As a Baseball Hall of Fame voter, I'm often asked how it's possible that a BBWAA member fails to vote for a guy one year but then changes his/her mind 12 months later. After all, the perfectly sane argument goes, the player's stats didn't change during those 52 weeks.
The newest enshrinees announced Wednesday, Bert Blyleven and Robbie Alomar, exemplify why it happens ... and demonstrate that it even makes some sense.
This was Blyleven's 14th year on the ballot, meaning he'd have had only one more try after this one. I didn't vote for him his first 10 years but became a convert four years ago. For the longest time, I had trouble reconciling the fact that if the likes of Jim Kaat and Tommy John weren't in, why should Blyleven? The three had similar stats and similar impact on teams.
Over time, however, several fellow voters made reasonable cases for Blyleven, and I finally saw their points. They emphasized his strikeouts, complete games and two World Series rings, as well as the relative weakness of many of the teams on which he played. And they correctly said that just because Kaat and John didn't get the votes, that was no reason to take it out on Blyleven.
I am not the least bit ashamed that it took me 10 years to come around. Justice was served in the end. (And not David Justice ... he ain't getting in!)

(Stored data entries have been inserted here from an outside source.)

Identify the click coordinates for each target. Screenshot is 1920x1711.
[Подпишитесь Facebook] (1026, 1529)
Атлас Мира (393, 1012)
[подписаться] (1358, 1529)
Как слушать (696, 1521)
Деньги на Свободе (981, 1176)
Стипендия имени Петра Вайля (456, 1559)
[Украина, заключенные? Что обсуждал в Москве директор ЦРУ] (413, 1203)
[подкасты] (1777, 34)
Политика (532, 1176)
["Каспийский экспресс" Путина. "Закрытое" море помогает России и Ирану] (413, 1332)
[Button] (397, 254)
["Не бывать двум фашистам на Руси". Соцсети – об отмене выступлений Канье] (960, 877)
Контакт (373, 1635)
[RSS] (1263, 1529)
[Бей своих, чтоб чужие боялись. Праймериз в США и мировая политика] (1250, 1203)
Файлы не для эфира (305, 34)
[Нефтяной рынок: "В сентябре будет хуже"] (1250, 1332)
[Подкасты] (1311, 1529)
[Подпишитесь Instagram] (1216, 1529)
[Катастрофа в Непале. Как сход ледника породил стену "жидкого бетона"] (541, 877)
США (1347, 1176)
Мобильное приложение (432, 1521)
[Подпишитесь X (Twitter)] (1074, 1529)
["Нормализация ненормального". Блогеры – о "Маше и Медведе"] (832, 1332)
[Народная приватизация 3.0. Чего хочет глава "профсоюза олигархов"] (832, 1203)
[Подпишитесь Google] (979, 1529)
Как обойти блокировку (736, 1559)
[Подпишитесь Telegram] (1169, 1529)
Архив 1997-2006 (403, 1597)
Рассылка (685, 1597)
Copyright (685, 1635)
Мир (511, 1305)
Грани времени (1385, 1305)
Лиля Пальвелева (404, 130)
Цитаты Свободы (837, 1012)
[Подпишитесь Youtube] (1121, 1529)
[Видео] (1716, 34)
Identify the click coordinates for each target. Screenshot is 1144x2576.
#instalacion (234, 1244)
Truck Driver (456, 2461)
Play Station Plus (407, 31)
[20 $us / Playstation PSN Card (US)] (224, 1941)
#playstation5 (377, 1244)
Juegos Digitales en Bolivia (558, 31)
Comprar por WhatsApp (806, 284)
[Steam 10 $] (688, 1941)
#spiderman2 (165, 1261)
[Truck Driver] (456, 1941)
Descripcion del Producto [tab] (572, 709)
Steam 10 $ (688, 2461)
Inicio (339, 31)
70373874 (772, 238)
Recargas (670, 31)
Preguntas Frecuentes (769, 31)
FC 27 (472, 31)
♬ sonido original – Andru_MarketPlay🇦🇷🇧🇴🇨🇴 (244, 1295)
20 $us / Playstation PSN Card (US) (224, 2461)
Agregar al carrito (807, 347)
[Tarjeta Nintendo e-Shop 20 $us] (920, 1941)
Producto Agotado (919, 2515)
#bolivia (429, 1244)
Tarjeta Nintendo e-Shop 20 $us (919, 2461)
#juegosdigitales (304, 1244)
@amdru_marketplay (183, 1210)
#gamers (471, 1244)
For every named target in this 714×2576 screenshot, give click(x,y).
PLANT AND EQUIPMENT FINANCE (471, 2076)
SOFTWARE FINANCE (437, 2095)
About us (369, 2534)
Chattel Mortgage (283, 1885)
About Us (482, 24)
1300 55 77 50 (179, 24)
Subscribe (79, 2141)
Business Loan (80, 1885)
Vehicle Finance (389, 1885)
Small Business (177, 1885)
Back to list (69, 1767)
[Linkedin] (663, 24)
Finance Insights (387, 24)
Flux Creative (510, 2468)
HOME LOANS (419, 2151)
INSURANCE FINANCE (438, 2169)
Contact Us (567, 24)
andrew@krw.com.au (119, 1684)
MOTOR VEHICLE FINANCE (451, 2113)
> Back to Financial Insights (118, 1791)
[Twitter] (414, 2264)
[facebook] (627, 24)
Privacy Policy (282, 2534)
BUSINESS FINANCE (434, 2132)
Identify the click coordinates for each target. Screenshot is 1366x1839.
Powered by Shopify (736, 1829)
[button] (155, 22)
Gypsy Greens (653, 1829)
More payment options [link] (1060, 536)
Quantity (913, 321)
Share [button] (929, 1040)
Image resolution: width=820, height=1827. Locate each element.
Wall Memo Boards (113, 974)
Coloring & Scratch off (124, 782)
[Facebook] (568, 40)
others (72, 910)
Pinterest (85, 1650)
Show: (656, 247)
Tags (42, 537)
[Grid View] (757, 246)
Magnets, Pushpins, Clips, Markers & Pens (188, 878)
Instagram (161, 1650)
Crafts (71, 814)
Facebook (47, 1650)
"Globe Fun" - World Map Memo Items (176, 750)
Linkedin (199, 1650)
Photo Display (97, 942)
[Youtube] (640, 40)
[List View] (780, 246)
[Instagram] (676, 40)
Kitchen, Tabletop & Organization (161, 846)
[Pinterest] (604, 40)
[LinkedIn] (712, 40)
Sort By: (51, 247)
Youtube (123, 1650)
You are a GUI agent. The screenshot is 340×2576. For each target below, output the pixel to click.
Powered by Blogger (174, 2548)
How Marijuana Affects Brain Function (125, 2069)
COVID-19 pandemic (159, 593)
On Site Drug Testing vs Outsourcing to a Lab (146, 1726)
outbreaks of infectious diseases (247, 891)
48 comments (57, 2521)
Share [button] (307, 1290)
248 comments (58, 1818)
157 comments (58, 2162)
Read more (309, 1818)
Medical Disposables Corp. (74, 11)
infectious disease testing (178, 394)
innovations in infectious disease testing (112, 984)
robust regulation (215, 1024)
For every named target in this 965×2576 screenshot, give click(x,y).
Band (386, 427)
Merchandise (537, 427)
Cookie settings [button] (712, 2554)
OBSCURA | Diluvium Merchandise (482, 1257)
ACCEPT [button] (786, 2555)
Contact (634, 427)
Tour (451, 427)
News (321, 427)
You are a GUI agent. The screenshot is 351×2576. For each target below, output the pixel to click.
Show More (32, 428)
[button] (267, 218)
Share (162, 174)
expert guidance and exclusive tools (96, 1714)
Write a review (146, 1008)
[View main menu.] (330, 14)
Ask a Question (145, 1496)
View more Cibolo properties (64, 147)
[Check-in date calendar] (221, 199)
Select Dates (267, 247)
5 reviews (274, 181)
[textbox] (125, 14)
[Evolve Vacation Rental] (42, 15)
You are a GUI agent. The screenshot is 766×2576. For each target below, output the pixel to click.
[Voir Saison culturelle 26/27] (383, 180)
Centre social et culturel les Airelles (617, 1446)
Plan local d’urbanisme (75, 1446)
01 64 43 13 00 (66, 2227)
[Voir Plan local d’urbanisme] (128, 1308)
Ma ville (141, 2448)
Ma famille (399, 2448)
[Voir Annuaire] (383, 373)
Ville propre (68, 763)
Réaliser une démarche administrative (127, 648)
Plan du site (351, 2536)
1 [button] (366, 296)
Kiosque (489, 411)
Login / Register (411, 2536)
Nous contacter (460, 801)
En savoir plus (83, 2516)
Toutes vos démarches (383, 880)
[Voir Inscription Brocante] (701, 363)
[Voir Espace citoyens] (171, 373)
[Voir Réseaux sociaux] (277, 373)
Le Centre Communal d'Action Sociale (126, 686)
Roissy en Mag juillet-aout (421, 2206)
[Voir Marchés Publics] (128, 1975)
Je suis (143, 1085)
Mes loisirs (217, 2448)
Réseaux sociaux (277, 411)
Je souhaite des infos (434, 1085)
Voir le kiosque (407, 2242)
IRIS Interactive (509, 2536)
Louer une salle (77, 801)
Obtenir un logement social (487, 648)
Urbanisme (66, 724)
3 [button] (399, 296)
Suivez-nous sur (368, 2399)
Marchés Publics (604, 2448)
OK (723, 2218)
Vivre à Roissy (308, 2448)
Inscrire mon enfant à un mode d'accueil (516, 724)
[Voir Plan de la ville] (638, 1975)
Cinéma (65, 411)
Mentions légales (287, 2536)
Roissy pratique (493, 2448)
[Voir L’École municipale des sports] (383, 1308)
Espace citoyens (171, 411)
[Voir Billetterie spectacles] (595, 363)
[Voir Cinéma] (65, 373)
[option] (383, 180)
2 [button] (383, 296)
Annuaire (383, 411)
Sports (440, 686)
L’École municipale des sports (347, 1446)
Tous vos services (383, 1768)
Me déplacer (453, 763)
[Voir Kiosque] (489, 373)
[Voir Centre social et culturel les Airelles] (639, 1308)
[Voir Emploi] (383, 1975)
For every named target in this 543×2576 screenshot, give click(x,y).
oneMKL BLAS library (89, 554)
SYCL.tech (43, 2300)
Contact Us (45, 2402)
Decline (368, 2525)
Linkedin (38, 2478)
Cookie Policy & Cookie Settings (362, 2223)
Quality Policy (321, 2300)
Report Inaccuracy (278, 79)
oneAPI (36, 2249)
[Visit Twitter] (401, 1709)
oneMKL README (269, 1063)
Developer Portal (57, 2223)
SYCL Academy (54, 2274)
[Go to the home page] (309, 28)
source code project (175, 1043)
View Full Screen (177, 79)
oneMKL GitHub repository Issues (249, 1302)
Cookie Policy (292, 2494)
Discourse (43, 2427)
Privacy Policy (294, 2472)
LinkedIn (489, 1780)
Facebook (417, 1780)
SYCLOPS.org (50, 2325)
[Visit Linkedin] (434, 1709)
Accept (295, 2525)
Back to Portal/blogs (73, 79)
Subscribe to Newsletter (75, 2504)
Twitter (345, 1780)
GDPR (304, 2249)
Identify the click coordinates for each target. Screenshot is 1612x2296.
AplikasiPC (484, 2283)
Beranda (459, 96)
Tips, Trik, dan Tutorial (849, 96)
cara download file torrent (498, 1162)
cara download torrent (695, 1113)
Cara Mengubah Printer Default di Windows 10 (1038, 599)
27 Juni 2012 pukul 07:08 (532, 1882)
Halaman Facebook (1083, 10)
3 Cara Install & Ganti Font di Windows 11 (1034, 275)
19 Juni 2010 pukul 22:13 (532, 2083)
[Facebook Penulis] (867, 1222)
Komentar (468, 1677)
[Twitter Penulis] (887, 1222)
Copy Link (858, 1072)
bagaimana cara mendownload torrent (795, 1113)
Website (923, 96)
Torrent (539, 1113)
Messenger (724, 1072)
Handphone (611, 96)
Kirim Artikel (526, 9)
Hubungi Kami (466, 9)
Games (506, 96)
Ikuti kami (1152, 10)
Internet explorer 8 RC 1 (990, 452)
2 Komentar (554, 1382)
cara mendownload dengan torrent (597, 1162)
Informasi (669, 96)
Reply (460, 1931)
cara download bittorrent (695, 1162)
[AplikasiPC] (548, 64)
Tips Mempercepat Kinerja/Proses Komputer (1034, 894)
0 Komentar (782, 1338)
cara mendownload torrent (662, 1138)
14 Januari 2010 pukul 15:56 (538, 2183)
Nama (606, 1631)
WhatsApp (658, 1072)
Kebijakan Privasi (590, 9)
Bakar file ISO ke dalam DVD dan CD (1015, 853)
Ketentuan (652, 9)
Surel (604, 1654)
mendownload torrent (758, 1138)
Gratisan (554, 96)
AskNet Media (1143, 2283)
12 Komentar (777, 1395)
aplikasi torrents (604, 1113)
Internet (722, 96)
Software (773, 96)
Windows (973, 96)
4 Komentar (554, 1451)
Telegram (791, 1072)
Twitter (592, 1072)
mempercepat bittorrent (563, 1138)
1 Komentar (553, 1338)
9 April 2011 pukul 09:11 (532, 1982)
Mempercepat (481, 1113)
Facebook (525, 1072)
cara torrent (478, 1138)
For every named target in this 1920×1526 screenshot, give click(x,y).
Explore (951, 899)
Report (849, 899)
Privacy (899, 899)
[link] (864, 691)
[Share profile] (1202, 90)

Alomar was the best second baseman I ever saw and, for more than a decade, one of the great offensive catalysts in the game. I enthusiastically voted for him last year, his first on the ballot.
Several of my BBWAA colleagues who shunned him last year checked the box next to his name this time - and I have absolutely no problem with that. Keeping Alomar from being a first-ballot Hall of Famer was perfectly fitting punishment for a jerk who spat on an umpire.
As for other Hall tidbits ...
++ The only other player to earn my check mark this year, Jack Morris, got 53.5 percent of the vote - far short of the 75 percent every Hall of Famer needs. I fully respect the fact that Morris is a borderline case, a big-game pitcher with an excellent winning percentage who excelled for a decade but lacked an eye-popping win total and ERA.
++ The only other guys I seriously considered this time were Barry Larkin and Tim Raines. Maybe I'll change my mind about one or the other someday. Or maybe not.
++ Mercy! Harold Baines finally fell 2 votes shy of remaining on the ballot for future years. He simply isn't a Hall of Famer, despite the arguments on his behalf by my SouthtownStar buddy Phil Arvia.
++ Jeff Bagwell, Alan Trammell, Larry Walker, Dave Parker, Don Mattingly and Dale Murphy were all very good players for a very long time but it's unlikely that any will make the Hall. That shows how difficult it is to get in - which, of course, it should be.
++ Mark McLiar actually lost support from last year to this. Good. He did one thing well ... and did that well only because he made a pin cushion out of his buttocks for years and years. One-dimensional idiots do not belong in the Hall of Fame.
++ I can understand why some of my peers voted for Rafael Palmeiro, who had very good stats over the years (but was a juicer who rarely helped his teams succeed). That 30 of them voted for Juan Gonzalez, a steroid-swilling clown whose numbers relative to his era were unimpressive, is more of a head-scratcher.
++ Two voters checked the box next to B.J. Surhoff's name, one gave Bret Boone a vote and another chose Benito Santiago. Something there helps explain why both Dubya and Blago each got elected to major executive offices ... twice!